Peripheral Artery Angioplasty and Atherectomy
Laser atherectomy is a new and efficient method of removing plaque from blood vessels clogged by peripheral artery disease. Peripheral artery disease or PAD, also known as peripheral vascular disease or PVD, is caused by atherosclerosis, a condition in which the arteries become clogged with plaque and blood flow is impeded. PAD most frequently occurs in the legs, but can occur elsewhere in the body. Arterial plaque, made up of cholesterol and other substances, usually forms in arteries already narrowed and hardened by the process of arteriosclerosis, a normal part of aging.
During a laser atherectomy, a thin catheter is inserted and moved through the artery to the site of the arterial blockage. High-energy laser light beams emitted through the catheter are aimed at the blockage and the plaque is vaporized. Once the plaque is dissolved, the remaining traces are removed by the catheter or, if small enough, simply permitted to circulate through the blood stream.

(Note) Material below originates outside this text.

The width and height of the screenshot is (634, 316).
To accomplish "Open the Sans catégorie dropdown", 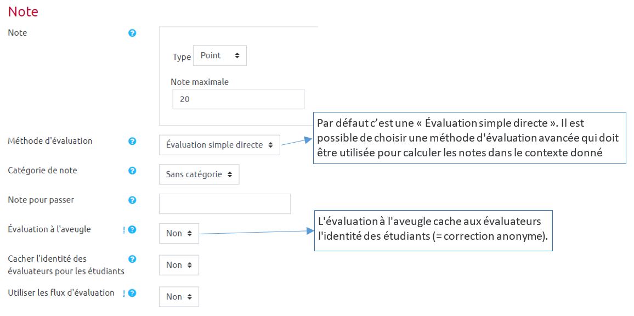I will (x=199, y=174).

The procedure is usually performed under sedation and local anesthesia. Laser atherectomy may be performed alone or in combination with an angioplasty. In some cases, a contrast dye is employed to assist the doctor in visualizing the surgical site. The laser atherectomy procedure takes an hour or two to perform, depending on the complexity of the individual case. Since it is minimally invasive, the patient is most often able to return home later on the same day.